**Exercise instructions**. In the records below, the part to copy starts at the line containing "The width and" and goes to the last line; output it exactly, without pictures.

**Extracted entries**.
*** Begin section ***

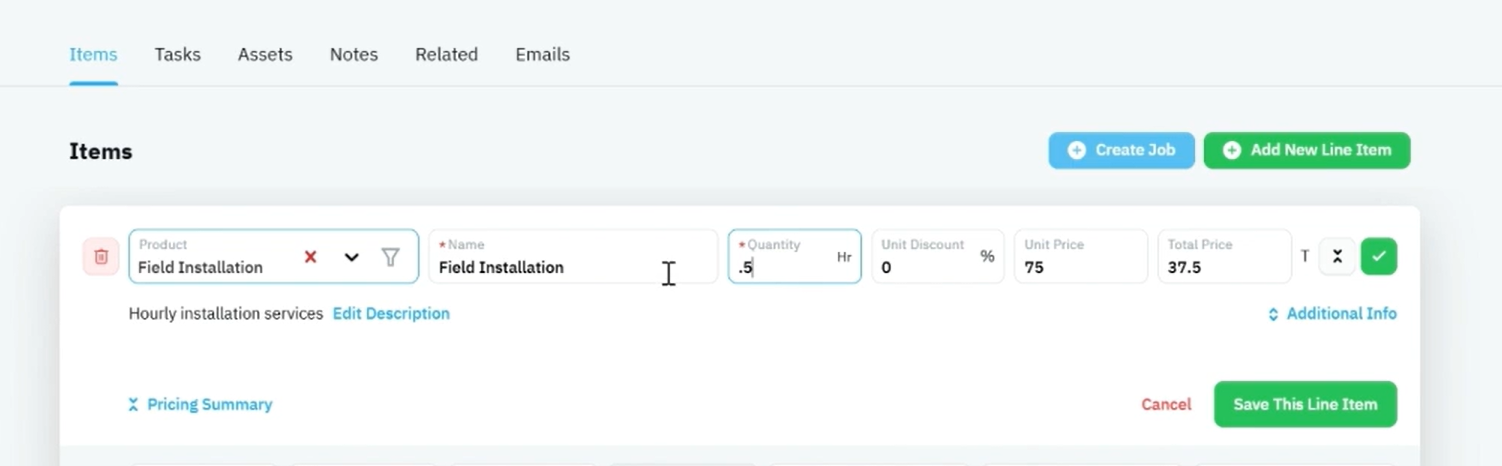Image resolution: width=1502 pixels, height=466 pixels.
Task: Click plus icon on Add New Line Item
Action: coord(1232,150)
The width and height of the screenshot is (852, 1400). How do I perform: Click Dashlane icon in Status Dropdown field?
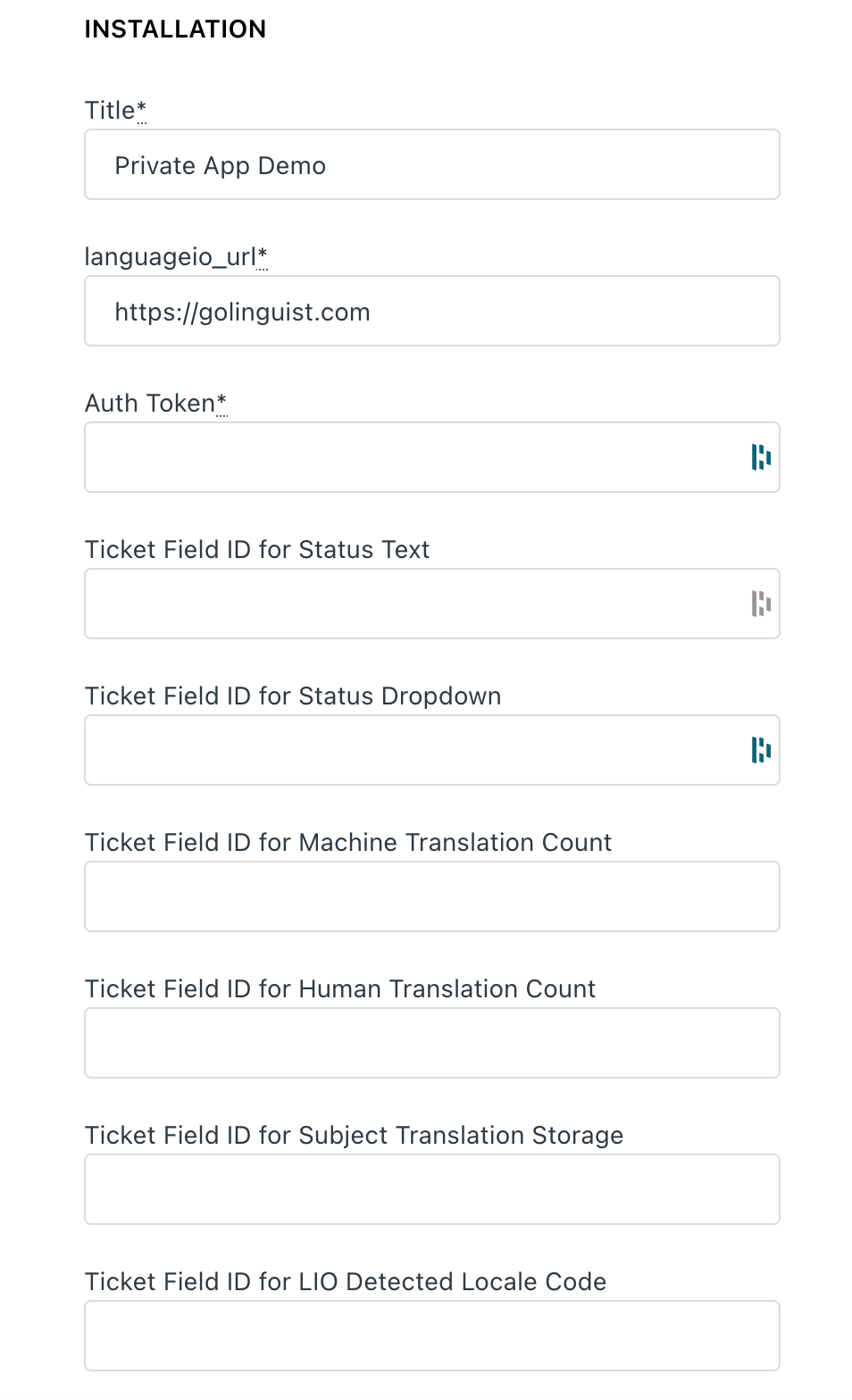[761, 750]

*** End section ***

**Task response**.
The width and height of the screenshot is (852, 1400). How do I perform: Click Dashlane icon in Status Dropdown field?
[761, 750]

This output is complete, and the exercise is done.